Still, other races in the area remained blue. Cuellar was handily reelected against Republican challenger Sandra Whitten.

“I think what you see here is a Trump effect,” Cuellar said. “If it was a realignment I think you would have seen Republicans win left and right and that didn’t happen.”

Matt Barreto, a professor of political science and Chicano studies at the University of California Los Angeles and the co-founder of the research and polling firm Latino Decisions, was profoundly uninterested in considering the shifting dynamics, telling National Review it was an “extremely dumb idea for a story” when asked for his insight.

“Only 15 percent of Latino voters in Texas are in the South Texas RGV. 85 percent are elsewhere,” Barreto, who has conducted polling for both the Biden and Clinton campaigns, said in an email.

However, Clyde Barrow, chair of the University of Texas Rio Grande Valley’s Department of Political Science, thinks the vote could be evidence of a realignment decades in the making.

“I would suggest one of the things that’s happening here is what happened in the rest of Texas in the 1980s, and that is that these border Democrats are in many ways the last of the old southern Democrats — they’ve continued to vote Democratic out of habit and historical legacy — but they’re conservative Democrats,” Barrow said.

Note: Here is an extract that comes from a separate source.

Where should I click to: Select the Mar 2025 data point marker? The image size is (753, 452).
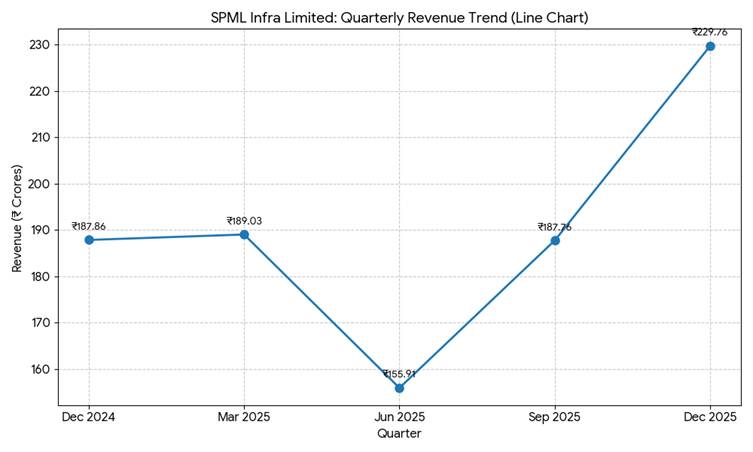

Other conservative Democrats followed President Ronald Reagan into the Republican Party, but that shift never translated to the Rio Grande Valley, which has historically remained fairly isolated from the rest of the state, he said.

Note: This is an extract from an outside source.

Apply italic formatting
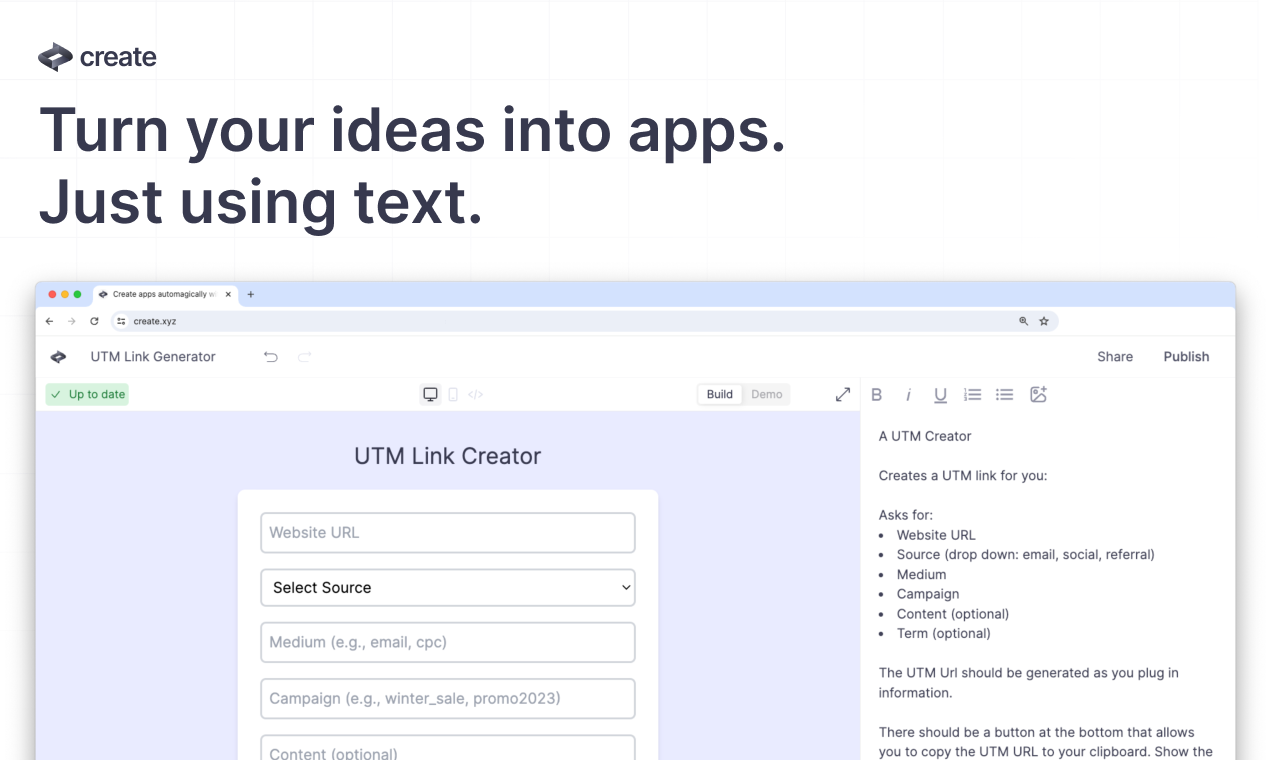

“These are Democrats who are culturally conservative and more aligned with the Republican Party when it comes to issues like abortion, LGBT rights, same-sex marriage and border security,” he said, adding that Democrats in the area tend to oppose the border wall but support border security in other forms.

“They’re aligned with the Republican Party there but I think there’s ways in which cultural conservatism and economic interests have been realigned and synchronized with each other under Donald Trump,” he said.

Trump was able to win favor in the area in expanding the “border industrial complex.” In Zapata County, the Border Patrol is the single-largest employer, which then powers a number of other industries, including real estate, civilian support personnel and other businesses heavily dependent upon the presence of the Border Patrol.

“I think what you will see is conservatives who call themselves Democrats starting to realign themselves and identify themselves as as Republicans,” he said, though it may be difficult to track as Texas does not require voters to register as a member of a political party.

“I think just the main takeaway here is when it comes to the Rio Grande Valley, people cannot equate the word ‘Democrat’ with ‘liberal,” Barrow said. “Those are not equivalent in the Rio Grande Valley.”

In 2017, FiveThirtyEight found that Cuellar had voted in line with President Trump’s positions 75 percent of the time, more than any other Democrat. That figure has since dropped to only 41.3 percent.

For Republicans’ part, West says they’ll focus on bringing the momentum they have created and strengthening relationships they’ve built to promote more conservative candidates in the Rio Grande Valley in municipal elections.

“We engaged and we are going to maintain that engagement and we’re not going to go backwards,” he said.